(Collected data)
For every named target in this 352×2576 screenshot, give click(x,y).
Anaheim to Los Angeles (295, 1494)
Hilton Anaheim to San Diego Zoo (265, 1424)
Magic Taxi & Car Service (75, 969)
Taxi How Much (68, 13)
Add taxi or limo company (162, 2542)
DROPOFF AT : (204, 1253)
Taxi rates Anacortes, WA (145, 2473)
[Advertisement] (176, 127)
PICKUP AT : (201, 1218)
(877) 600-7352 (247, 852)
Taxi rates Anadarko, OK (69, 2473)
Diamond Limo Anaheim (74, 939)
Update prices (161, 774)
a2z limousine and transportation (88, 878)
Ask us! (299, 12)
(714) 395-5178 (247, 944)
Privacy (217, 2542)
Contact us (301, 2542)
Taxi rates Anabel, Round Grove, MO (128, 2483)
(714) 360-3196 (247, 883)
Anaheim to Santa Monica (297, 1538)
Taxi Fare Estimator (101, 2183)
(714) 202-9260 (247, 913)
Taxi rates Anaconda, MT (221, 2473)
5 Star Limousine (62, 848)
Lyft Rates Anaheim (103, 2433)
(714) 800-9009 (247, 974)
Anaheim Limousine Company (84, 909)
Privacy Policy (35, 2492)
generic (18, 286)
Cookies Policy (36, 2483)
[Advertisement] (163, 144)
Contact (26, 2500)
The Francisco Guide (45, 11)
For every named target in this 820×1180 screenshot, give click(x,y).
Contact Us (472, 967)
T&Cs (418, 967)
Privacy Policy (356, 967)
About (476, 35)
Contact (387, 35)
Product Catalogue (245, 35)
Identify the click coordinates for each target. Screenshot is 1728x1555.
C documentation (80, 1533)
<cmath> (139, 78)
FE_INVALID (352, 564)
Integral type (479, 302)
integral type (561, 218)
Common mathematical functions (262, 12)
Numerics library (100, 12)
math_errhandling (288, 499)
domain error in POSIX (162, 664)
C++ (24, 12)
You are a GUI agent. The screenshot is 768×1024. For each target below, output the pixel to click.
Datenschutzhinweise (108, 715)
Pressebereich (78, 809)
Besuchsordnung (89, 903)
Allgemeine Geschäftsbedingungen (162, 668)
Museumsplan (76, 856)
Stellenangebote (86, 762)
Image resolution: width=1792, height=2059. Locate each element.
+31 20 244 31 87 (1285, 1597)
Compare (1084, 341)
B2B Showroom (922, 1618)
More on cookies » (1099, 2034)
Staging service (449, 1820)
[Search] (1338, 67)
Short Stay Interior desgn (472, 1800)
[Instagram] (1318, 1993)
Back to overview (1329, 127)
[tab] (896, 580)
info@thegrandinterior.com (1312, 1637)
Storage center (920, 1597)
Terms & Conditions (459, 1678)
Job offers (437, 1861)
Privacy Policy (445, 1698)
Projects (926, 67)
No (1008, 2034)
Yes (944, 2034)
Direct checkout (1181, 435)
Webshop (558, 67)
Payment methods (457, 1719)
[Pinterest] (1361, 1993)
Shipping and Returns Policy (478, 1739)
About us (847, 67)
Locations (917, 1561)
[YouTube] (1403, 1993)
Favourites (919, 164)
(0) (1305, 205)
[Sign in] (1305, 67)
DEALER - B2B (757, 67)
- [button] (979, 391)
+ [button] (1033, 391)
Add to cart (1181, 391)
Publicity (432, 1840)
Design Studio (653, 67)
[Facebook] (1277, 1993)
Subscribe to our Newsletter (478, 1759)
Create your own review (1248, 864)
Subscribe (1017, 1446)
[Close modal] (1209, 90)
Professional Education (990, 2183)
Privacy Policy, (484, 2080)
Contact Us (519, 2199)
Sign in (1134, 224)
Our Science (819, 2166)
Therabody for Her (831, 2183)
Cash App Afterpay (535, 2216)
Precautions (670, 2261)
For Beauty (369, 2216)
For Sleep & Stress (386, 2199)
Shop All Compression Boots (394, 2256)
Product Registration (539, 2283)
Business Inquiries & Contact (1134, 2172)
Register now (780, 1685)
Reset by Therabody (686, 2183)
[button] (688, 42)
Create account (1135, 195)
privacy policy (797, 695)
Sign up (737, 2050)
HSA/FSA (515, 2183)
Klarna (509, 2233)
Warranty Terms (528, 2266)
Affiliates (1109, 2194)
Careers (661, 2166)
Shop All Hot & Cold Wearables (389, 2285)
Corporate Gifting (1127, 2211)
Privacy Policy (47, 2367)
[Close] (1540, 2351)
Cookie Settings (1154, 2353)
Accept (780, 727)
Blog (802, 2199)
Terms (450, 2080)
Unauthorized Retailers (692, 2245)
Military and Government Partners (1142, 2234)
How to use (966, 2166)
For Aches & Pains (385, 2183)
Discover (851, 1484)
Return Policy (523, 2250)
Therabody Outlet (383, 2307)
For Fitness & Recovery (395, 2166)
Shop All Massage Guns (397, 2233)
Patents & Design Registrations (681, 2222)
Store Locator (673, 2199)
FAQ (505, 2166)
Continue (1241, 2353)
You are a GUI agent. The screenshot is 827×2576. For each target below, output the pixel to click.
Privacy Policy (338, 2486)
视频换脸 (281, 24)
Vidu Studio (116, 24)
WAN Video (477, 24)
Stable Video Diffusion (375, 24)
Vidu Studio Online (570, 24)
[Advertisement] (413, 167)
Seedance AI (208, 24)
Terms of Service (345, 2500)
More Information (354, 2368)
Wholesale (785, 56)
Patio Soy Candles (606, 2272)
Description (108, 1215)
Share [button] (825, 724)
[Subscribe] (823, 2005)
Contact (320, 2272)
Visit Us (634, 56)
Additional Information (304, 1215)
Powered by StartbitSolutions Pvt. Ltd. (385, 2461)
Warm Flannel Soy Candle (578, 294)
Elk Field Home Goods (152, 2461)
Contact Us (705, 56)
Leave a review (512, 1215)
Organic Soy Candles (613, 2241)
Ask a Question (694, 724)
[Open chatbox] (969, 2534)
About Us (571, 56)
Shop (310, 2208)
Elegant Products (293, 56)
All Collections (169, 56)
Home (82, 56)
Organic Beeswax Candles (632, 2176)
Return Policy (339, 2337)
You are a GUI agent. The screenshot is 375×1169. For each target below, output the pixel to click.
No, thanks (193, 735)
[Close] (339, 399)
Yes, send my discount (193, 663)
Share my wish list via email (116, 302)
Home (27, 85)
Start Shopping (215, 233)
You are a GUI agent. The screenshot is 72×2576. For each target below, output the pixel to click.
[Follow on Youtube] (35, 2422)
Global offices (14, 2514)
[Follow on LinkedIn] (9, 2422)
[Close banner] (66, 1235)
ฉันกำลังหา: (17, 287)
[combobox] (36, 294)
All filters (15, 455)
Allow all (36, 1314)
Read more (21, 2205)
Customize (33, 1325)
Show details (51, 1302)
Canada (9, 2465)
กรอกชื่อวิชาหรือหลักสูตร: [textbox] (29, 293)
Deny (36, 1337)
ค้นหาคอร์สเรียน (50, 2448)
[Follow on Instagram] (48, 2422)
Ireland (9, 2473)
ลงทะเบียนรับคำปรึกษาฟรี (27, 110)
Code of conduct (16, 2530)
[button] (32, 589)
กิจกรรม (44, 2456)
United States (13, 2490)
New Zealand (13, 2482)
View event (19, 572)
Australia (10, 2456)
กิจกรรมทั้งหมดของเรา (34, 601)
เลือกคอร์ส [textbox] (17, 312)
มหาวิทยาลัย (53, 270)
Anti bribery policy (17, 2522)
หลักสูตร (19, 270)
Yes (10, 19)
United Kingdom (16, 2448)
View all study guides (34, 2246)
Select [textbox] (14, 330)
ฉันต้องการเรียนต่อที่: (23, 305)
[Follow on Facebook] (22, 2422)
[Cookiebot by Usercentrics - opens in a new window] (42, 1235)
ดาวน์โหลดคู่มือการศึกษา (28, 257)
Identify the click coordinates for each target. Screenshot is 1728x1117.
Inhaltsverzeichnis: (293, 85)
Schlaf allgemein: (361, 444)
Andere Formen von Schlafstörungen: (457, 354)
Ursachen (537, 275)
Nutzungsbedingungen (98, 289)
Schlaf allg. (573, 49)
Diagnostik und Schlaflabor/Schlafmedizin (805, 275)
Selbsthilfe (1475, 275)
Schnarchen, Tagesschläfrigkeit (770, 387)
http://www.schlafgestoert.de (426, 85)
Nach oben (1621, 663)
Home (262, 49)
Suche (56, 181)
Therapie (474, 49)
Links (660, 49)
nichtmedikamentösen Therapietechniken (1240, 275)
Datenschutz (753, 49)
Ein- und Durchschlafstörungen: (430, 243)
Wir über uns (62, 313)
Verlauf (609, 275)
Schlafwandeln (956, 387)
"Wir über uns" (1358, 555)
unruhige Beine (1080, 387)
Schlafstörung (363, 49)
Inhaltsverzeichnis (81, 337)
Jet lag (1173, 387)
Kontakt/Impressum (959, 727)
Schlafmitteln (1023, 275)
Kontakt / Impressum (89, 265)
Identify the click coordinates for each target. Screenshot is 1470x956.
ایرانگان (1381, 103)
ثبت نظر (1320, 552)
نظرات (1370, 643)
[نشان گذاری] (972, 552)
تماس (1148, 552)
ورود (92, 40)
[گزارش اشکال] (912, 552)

EXERCISE AIM - From the data above, output only the lines between the line containing "[Advertisement] (176, 127)" and the line containing "Lyft Rates Anaheim (103, 2433)", inclusive, exactly as written.

EXERCISE ANSWER -
[Advertisement] (176, 127)
PICKUP AT : (201, 1218)
(877) 600-7352 (247, 852)
Taxi rates Anadarko, OK (69, 2473)
Diamond Limo Anaheim (74, 939)
Update prices (161, 774)
a2z limousine and transportation (88, 878)
Ask us! (299, 12)
(714) 395-5178 (247, 944)
Privacy (217, 2542)
Contact us (301, 2542)
Taxi rates Anabel, Round Grove, MO (128, 2483)
(714) 360-3196 (247, 883)
Anaheim to Santa Monica (297, 1538)
Taxi Fare Estimator (101, 2183)
(714) 202-9260 (247, 913)
Taxi rates Anaconda, MT (221, 2473)
5 Star Limousine (62, 848)
Lyft Rates Anaheim (103, 2433)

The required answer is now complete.